Título: Entulho maior do Congresso
Autor:
Fonte: O Estado de São Paulo, 09/01/2007, Notas e Informações, p. A3

Não é de hoje que o Congresso padece de notória trava institucional, que se constitui numa verdadeira contradição em relação às atribuições específicas do Poder de Estado ao qual cabe a função de legislar. Aqui nos referimos ao mecanismo da Medida Provisória (MP), originalmente qualificado na Constituição como dispositivo destinado a permitir atuação tempestiva do governo em situações (e só nelas) de urgência e relevância. Se não dá para dissociar tal mecanismo da herança autoritária dos decretos-leis, com os quais o Executivo usurpava atribuições do Legislativo, impondo uma clara capitis diminutio aos representantes do povo no Congresso Nacional, sempre se argumentou, com certa razão, que também no pleno regime democrático há situações em que os governos necessitam de respaldo legal imediato para enfrentar emergências.

Não se trata de considerar a MP um instrumento espúrio em si, mas tão-só pelo seu uso abusivo - e é, justamente, com extremo abuso que tem sido ele utilizado pelos governos, aí não ficando o presidente Lula a dever nada a seus antecessores. Muito pelo contrário. Medidas Provisórias foram baixadas a torto e a direito, à média de uma por semana, no primeiro governo Lula. Mas é justo registrar que a tentativa que se fez, durante o segundo mandato do presidente Fernando Henrique (em setembro de 2001) de restringir o abuso de MPs foi um verdadeiro tiro saído pela culatra, que gerou ainda piores distorções. Antes as MPs tinham prazo de vigência de 30 dias, podendo ser reeditadas - sem limite de número de vezes - por mais 30 dias. Com a mudança, ficaram com prazo de vigência de 60 dias, podendo ser reeditadas - apenas uma vez - por igual período. Mas a partir do 45º dia a MP não votada tranca as pautas de votações na Câmara dos Deputados ou no Senado.
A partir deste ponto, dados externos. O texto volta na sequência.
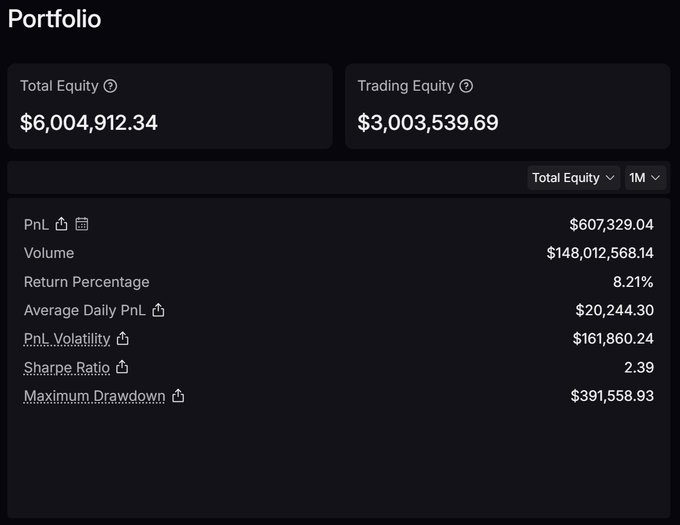
Task: Click share icon beside PnL Volatility
Action: coord(123,339)
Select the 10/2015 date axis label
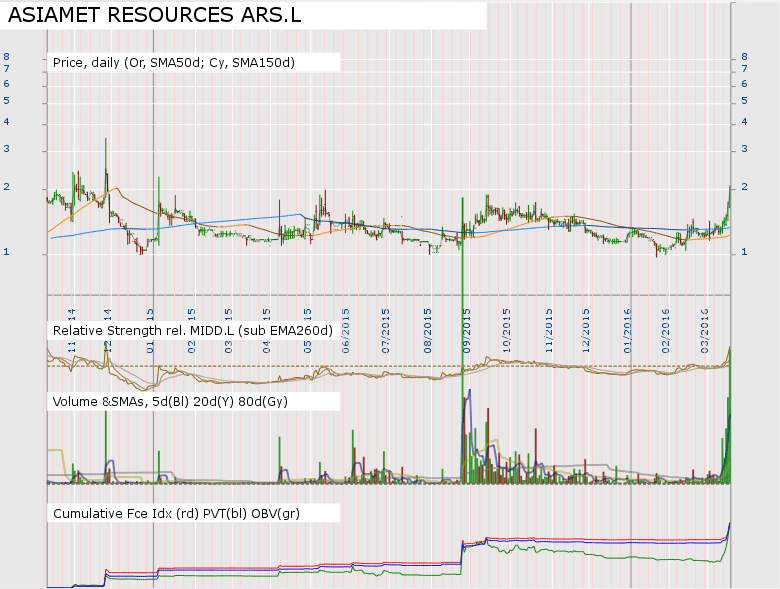 (507, 325)
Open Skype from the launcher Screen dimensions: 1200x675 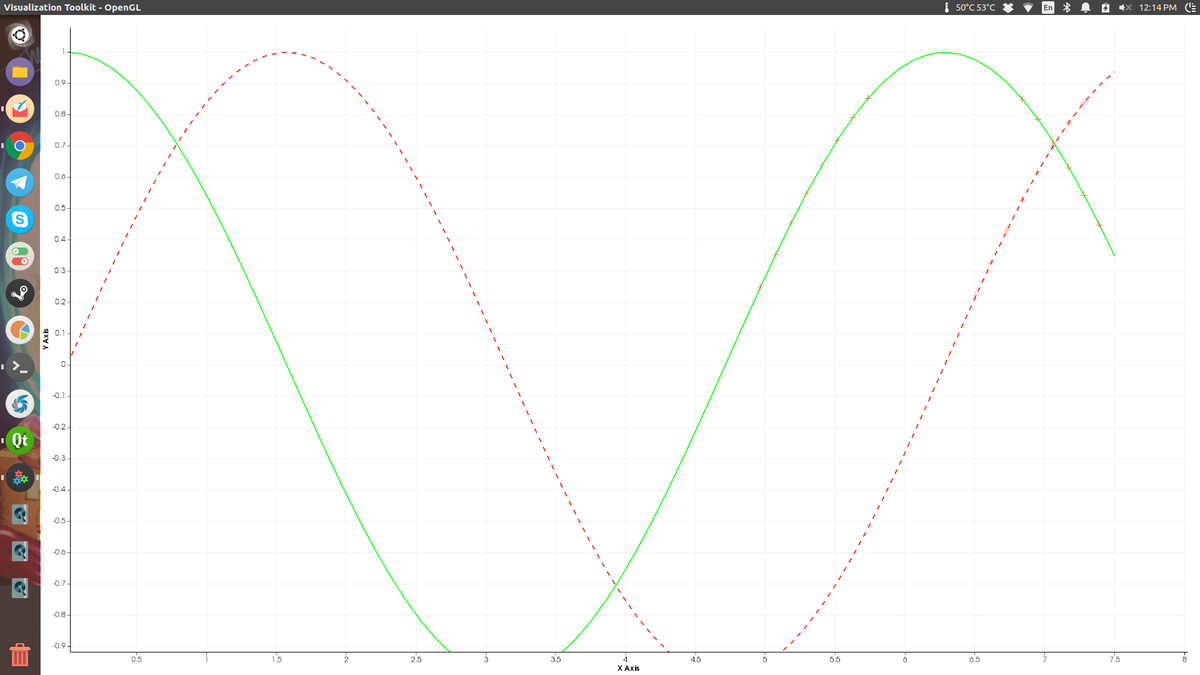tap(20, 218)
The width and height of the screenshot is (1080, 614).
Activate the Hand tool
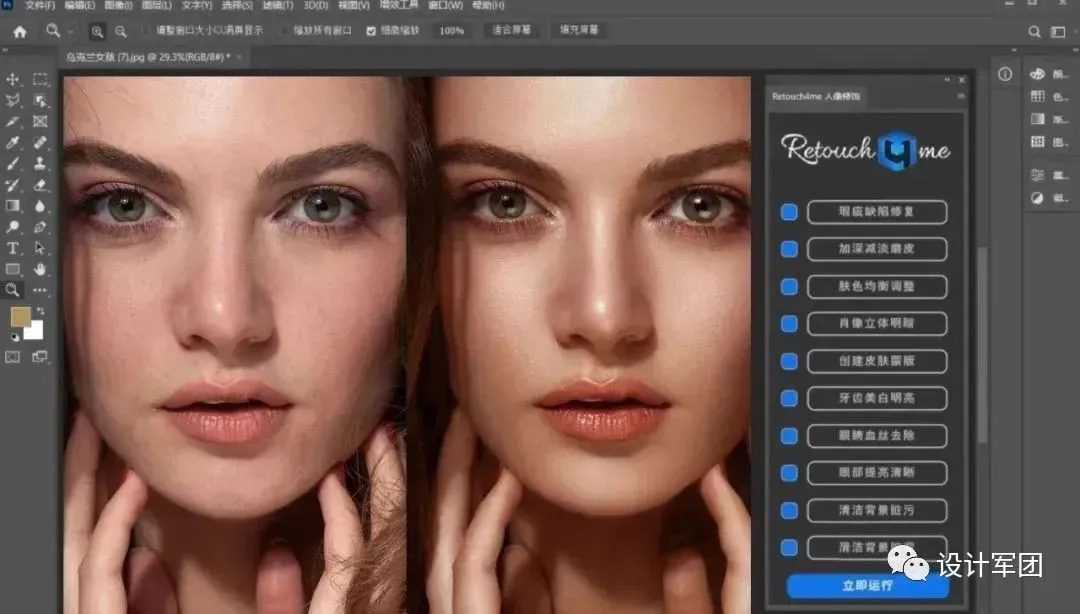tap(40, 269)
Essa possibilidade de trancamento de pauta prejudicou a produtividade das Casas Legislativas federais em índices, de fato, impressionantes. Entre 2003 e 2006, de cada dez sessões de votação, em seis nenhuma matéria legislativa foi votada, por estar a pauta obstruída por MPs não votadas. Em 2005, 75,84% das sessões ficaram obstruídas. Em 2006, foram 65,71% as sessões obstruídas. Entre 13 de fevereiro e 12 de julho, por exemplo, apenas dez sessões deliberativas foram realizadas. E, nos dias 25 e 26 de abril, a pauta da Câmara dos Deputados ficou bloqueada por nada menos que sete Medidas Provisórias acumuladas. Vê-se, assim, que o fato de a legislatura que se encerra ser considerada a pior da história da República não se deve apenas aos escândalos do mensalão, dos sanguessugas e outros que atingiram tantos representantes do povo no Congresso. Deve-se, também, ao brutal emperramento da produção legislativa, motivado pelas famigeradas MPs.

Outra aleivosa distorção, provocada pela mudança feita no mecanismo das MPs, tem sido sua utilização, pelo governo, como instrumento de obstrução de propostas indesejáveis. Não querendo que entre em pauta de votação projetos que não sejam de seu agrado, ou que contrariem seus interesses políticos, muitas vezes o governo lança mão de MPs, sabendo que travarão as pautas. Mas o governo também pode ser vítima desse trancamento. Agora, tratando-se de matéria orçamentária a estratégia do governo de usar MPs - por exemplo, abrindo créditos extraordinários para os Ministérios - torna inócua qualquer discussão parlamentar sobre a questão, pois com o dinheiro já gasto o que sobra para resolver? Só em dezembro, cinco MPs abriram créditos extraordinários no valor de R$ 11,4 bilhões.

Vozes oposicionistas têm voltado a enfatizar a necessidade de se criar fortes restrições ao uso abusivo de Medidas Provisórias. O problema é que essa é uma discussão velha demais - como a da reforma política - para que desperte alguma esperança de mudança.

O fato é que, se o Executivo abusa da edição de Medidas Provisórias, as mesas das Casas do Congresso, submissas ao presidente da República, não defendem as prerrogativas do Legislativo com o único instrumento de que dispõem: arquivar as MPs abusivas, por falta dos requisitos de urgência e relevância.